Why I admire Casanova

When I tell my friends and colleagues that I admire Casanova, they all assume that it is his reputation as a seducer that I have in mind. Nothing could be further from the truth. Giacomo Casanova was indeed the most notorious lover the Western world has ever known, but this is not why I find him so fascinating. What intrigues me most about this mercurial character is his approach to life in general, his appetite for adventures of all sorts, and the delight he takes in all sorts of company, male and female, young and old.
Born in Venice in 1725, the son of two actors, everything about his life was theatrical. By turns a priest, soldier, violin player, doctor, conman, gambler, and prisoner, he played these and many more parts in his drama, which is essentially a tragicomedy.
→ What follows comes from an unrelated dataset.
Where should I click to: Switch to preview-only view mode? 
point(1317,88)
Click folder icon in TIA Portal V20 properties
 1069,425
Comedy dominates the first act, as Casanova journeys incessantly around Europe and beyond, charming everyone he meets with his wit and erudition. In Istanbul, a wealthy Turk becomes so fond of him that he offers Casanova his daughter’s hand in marriage. Back in Venice, a senator adopts him as his own son. Not long after, in Paris, the aging playwright Crebillon teaches him to write the classical French in which Casanova will later pen his memoirs. Also evident in these early years is Casanova’s appetite for risk. His fortunes rise and fall and then rise again, almost as quickly as his overactive member. In a few mad days at the Ridotto casino in Venice in 1753, he loses 5000 sequins at cards. He soon recoups his losses, only to lose everything again a few months later. Imprisoned in the Doge’s palace, he makes a daring escape across the rooftops, the story of which spreads like wildfire among the chattering classes of every European capital. Compared to the snakes and ladders of Casanova’s life, everyone else’s existence seems like a mere chequerboard across which we plod safely and boringly a few squares at a time, with nothing to ruin us and nothing to exalt us.
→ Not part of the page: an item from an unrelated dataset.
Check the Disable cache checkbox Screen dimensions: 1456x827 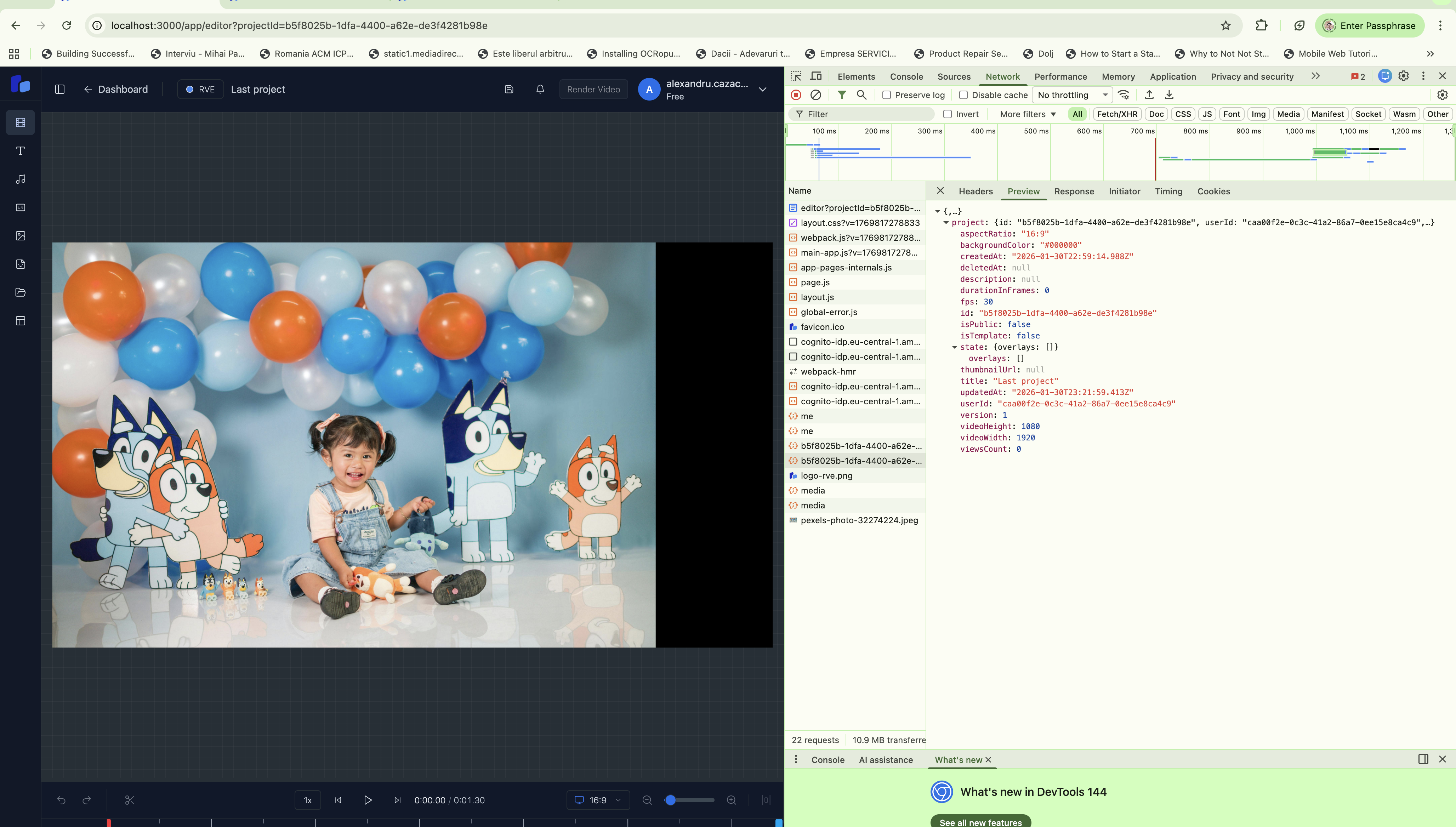[963, 95]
The tragedy of Casanova — or perhaps pathos is a better word — comes as he ages without achieving the recognition he dreamt of. Having longed all his life to be feted as a man of letters, it gradually dawns on him as old age approaches, that he has failed. Some of his literary projects meet with limited success, but never the widespread acclaim he wishes for, and his most ambitious project — a utopian fantasy in the style of Gulliver’s Travels — flops when it is published in Prague in 1788. Banished from his beloved Venice, eking out his last decade as Count Waldstein’s private librarian in a remote corner of Hungary, Casanova is forced to write, in the end, not for fame or glory, but merely to keep up his spirits; “the reader will forgive me,” he writes in the penultimate volume of his autobiography, “when he learns that writing my memoirs was the sole remedy I believed I possessed to avoid going mad or dying of sorrow.”
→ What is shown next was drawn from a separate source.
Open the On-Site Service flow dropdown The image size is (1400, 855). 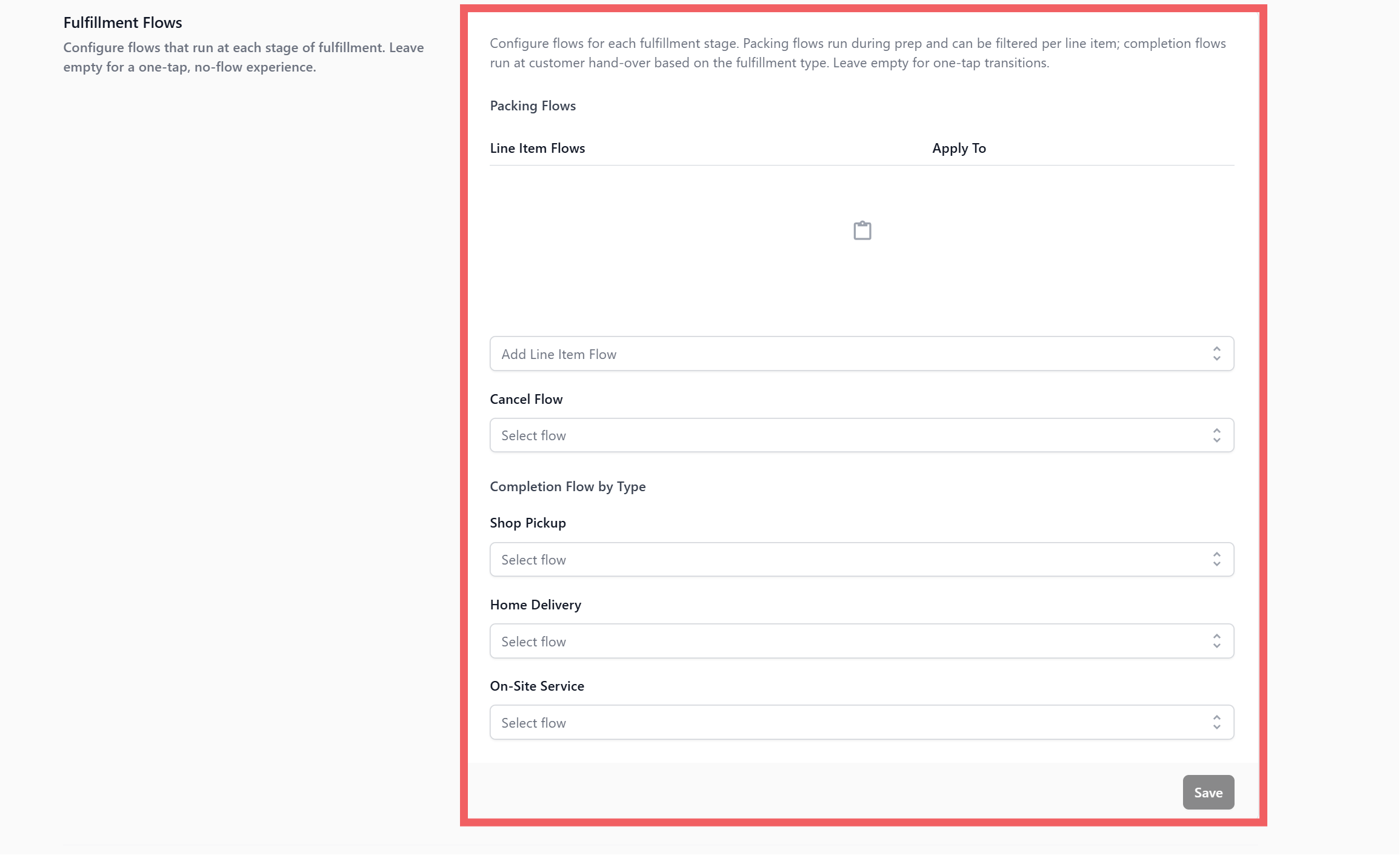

It is only then, as he begins to sketch out the autobiography he had said he would never write, that Casanova finally pens the book that will win him the literary renown he had sought in vain for so long — though this recognition only comes posthumously, since the memoir remains — at twelve volumes — unfinished at the time of his death in 1798. The man who emerges from these pages is far from the one-dimensional lothario which his name now evokes, as Mozart discovered when writing Don Giovanni in 1787. Who better, thought the composer, than the legendary Casanova, to serve as inspiration for an opera about the great fictional seducer? But when Mozart’s librettist Lorenzo da Ponte consulted Casanova, the elderly adventurer surprised his fellow Venetian by reacting in horror at the comparison with Don Juan. Far from collecting notches on his bedpost, an attitude which da Ponte satirises so hilariously in the famous “catalogue aria,” Casanova claims to see each woman as unique. As Johnny Depp explains, in his reprise of the role in Don Juan de Marco, it was only this ability to see the particular beauty in each woman he met that enabled Casanova to succeed where other men had failed. This is what I admire about Casanova — not the number of his conquests, but the fact that they came to him as a by-product of something completely innocent — a talent for finding something attractive in almost everyone he met.